E.2. Using the arrays from E.1:

a) Calculate the distance from each shot to the goal center (x=120, y=40) b) Calculate the distance from each shot to the near post (x=120, y=36.34) c) Find the shot with the smallest distance to goal

E.3. Implement vectorized point calculation:

def calculate_points(goal_diff: np.ndarray) -> np.ndarray:
    """
    Calculate points from goal differences.

    3 points for win (goal_diff > 0)
    1 point for draw (goal_diff == 0)
    0 points for loss (goal_diff < 0)

    Use np.where for vectorized operations.
    """
    # Your code here
    pass

E.4. Simulate a season using NumPy:

def simulate_season(team_xg: float, opponent_xg: float, n_matches: int = 38) -> dict:
    """
    Simulate a full season using Poisson distribution.

    Parameters
    ----------
    team_xg : float
        Average xG per match for the team
    opponent_xg : float
        Average xG against per match
    n_matches : int
        Number of matches

    Returns
    -------
    dict
        Contains: goals_for, goals_against, points, wins, draws, losses
    """

# [RECORDED DATA]
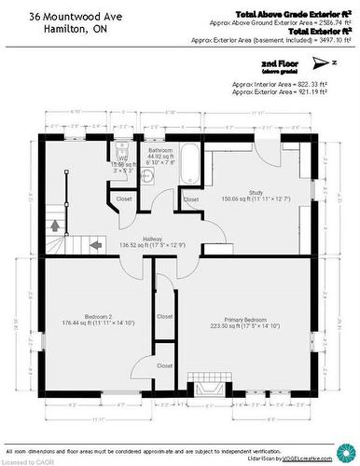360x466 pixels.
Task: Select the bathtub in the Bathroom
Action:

# [THE REQUEST]
Pick up the NumPy exercise set at the point where it ends and keep writing it. The lines are not needed for this.

# [RIGHT ANSWER]
    # Your code here
    pass

Part F: Visualization ⭐⭐

F.1. Create a bar chart comparing top scorers:

players = ['Haaland', 'Kane', 'Salah', 'Mbappe', 'Bellingham']
goals = [25, 18, 15, 22, 12]
xG = [22.5, 15.2, 14.8, 18.5, 10.2]

Create a grouped bar chart showing goals vs xG for each player.

F.2. Create a scatter plot with regression line:

Using simulated xG vs Goals data for 20 teams, create a scatter plot with: - Regression line - R² annotation - Proper axis labels and title

F.3. Create a histogram of shot xG values:

Generate 500 random xG values (exponentially distributed with mean 0.1) and create a histogram with: - 20 bins - Vertical line at the mean - Density on y-axis

F.4. Create a line plot showing cumulative xG over a season:

Simulate 38 match xG values and plot: - Cumulative actual xG - Expected cumulative xG (constant rate) - Confidence band (±1.5 standard deviations)

Part G: Soccer-Specific Visualization ⭐⭐⭐

G.1. Create a shot map using mplsoccer:

from mplsoccer import Pitch

# Simulated shot data
shots = pd.DataFrame({
    'x': np.random.uniform(100, 120, 30),
    'y': np.random.uniform(18, 62, 30),
    'xG': np.random.exponential(0.12, 30),
    'outcome': np.random.choice(['Goal', 'Saved', 'Blocked', 'Off Target'], 30)
})

Create a shot map where: - Circle size represents xG - Goals are colored differently - Include a legend

G.2. Create a pass map for a specific player:

Load event data and create a visualization showing: - Player's average position - All passes (arrows) - Color passes by success/failure

G.3. Create a heatmap showing where a team's events occurred:

Using event data, create a pitch heatmap showing event density across the field.

Part H: Functions and Classes ⭐⭐⭐

H.1. Create a well-documented function for xG analysis:

def analyze_xg_performance(
    goals: int,
    xg: float,
    matches: int,
    league_avg_conversion: float = 1.0
) -> dict:
    """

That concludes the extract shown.